By Bernie Becker - 05/22/14 06:00 AM EDT
Congressional Democrats say Attorney General Eric Holder has a long way to go before proving to them that the nations’ largest banks aren’t “too big to jail.”
Holder plugged this week’s guilty plea from Credit Suisse on a conspiracy to aid tax evasion charge as evidence that not even the world’s largest banks are above the law.
But they said they would need to see other global banking powers receive that sort of aggressive treatment — and even more bankers go to jail — before they believe Holder is taking a hard enough line against the financial sector.
Sen. Carl Levin (D-Mich.), who lit into the Justice Department’s investigation into Credit Suisse at a February hearing, called the plea “proof that we will put a heck of a lot of pressure on you to make you accountable if you aid and abet tax evasion.”
But Levin added, “the Justice Department, I don’t think, can make the argument that banks or powerful people are too big to jail until they prove it.”
Some Republicans have sounded a similar note: “Maybe we’ll see some top individuals held criminally liable at some point, but not today,” Sen. Chuck Grassley (Iowa), another critic of the administration’s handling of the banks, said after Monday’s plea announcement.
Populist critics of President Obama and administration officials like Holder have long maintained that the White House went too easy on the financial sector following the 2008 crisis that crippled the economy.
Holder gave those critics additional ammunition last year, when he suggested that prosecuting the largest banks could rattle financial markets and damage the global economy.
Aides to the attorney general quickly said those comments, made at a congressional hearing, had been misconstrued.
But Holder addressed the controversy head-on this month when he said in a video posted on the Justice Department’s website that “there is no such thing as too big to jail,” before pointing to the Credit Suisse plea on Monday to bolster that claim.
“No bank is too big to jail,” Holder told reporters in announcing the plea. “That notion is simply inconsistent with how this department has conducted itself.”
Holder added that he believes Credit Suisse has changed the way it does business and that the information obtained as part of the plea agreement will help the Justice Department in its fight against tax evasion.
Justice officials have said two Credit Suisse bankers have already pleaded guilty for their efforts in helping U.S. taxpayers hide assets from the government; they face sentencing in August. Six other Credit Suisse bankers are under indictment.
Still, skeptics of the plea openly wonder how much of a warning the Credit Suisse deal actually is to Wall Street.
Critics of the deal have noted that a Swiss bank — and not an American one — is the financial institution that was made into an example and that Credit Suisse had little to do with the 2008 financial crisis.

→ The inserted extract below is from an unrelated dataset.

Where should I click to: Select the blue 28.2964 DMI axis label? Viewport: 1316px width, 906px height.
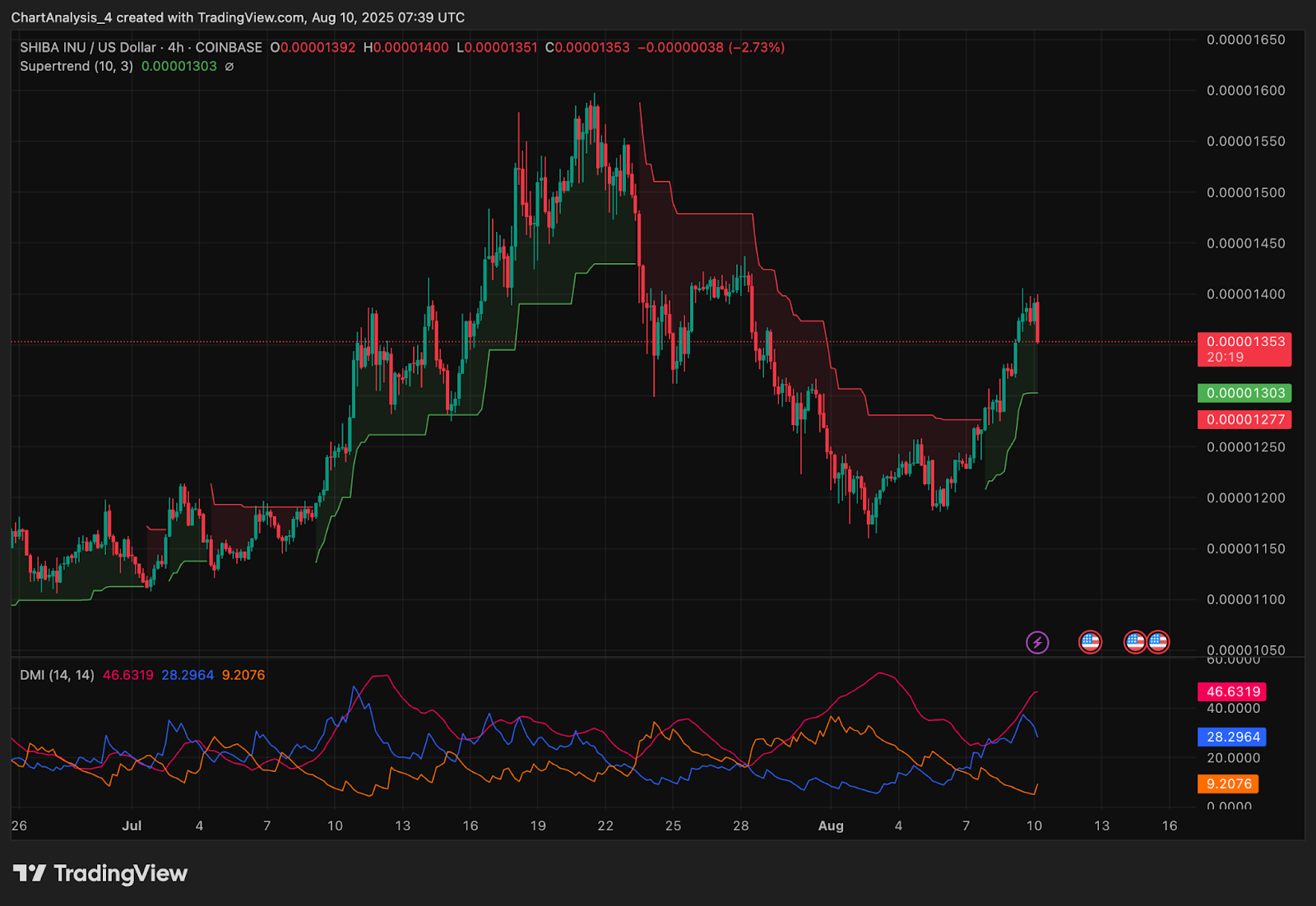[x=1232, y=737]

Plus, they question whether the guilty plea and the $2.6 billion fine will be much of a drag on Credit Suisse’s bottom line. Standard & Poor’s, for instance, this week said that the bank would keep its “A” credit rating, though Moody’s did lower its outlook from stable to negative.
“I wish reality was anywhere near close to Eric Holder’s public relations campaign,” said Dennis Kelleher, head of Better Markets, a Wall Street reform group. “It’s all just part of a PR campaign to look tough without actually being tough. Ultimately, it will fool no one.”
The Progressive Change Campaign Committee added that the “Elizabeth Warren wing of the Democratic Party” would campaign this midterm year for Wall Street bankers to be “fully investigated and criminally prosecuted for their role in the economic meltdown.”
Levin has questioned why Credit Suisse isn’t handing over the names of account holders as part of the plea deal, though he also says he is open to the government’s argument that the agreement with the bank will help them unmask tax evaders.
But generally, Democrats say they’re willing to take a wait-and-see attitude.
“I thought it was a step forward. I’m not turning handsprings,” said Rep. Earl Blumenauer (D-Ore.). “I’m more concerned about going forward than the look back.”
Sen. Sheldon Whitehouse (D-R.I.) said this week that the Justice Department had a “terrific” Monday with the Credit Suisse plea, the conviction of the radical Islamic cleric Abu Hamza al-Masri and the charges against Chinese hackers.
Still, Whitehouse cautioned, “I don’t think people will be convinced on the basis of one decision, one prosecution alone.”
“But that’s no reason not to celebrate a good one like that when you get it,” Whitehouse added. “I think, show us your game. This was a good one, but what else you got?”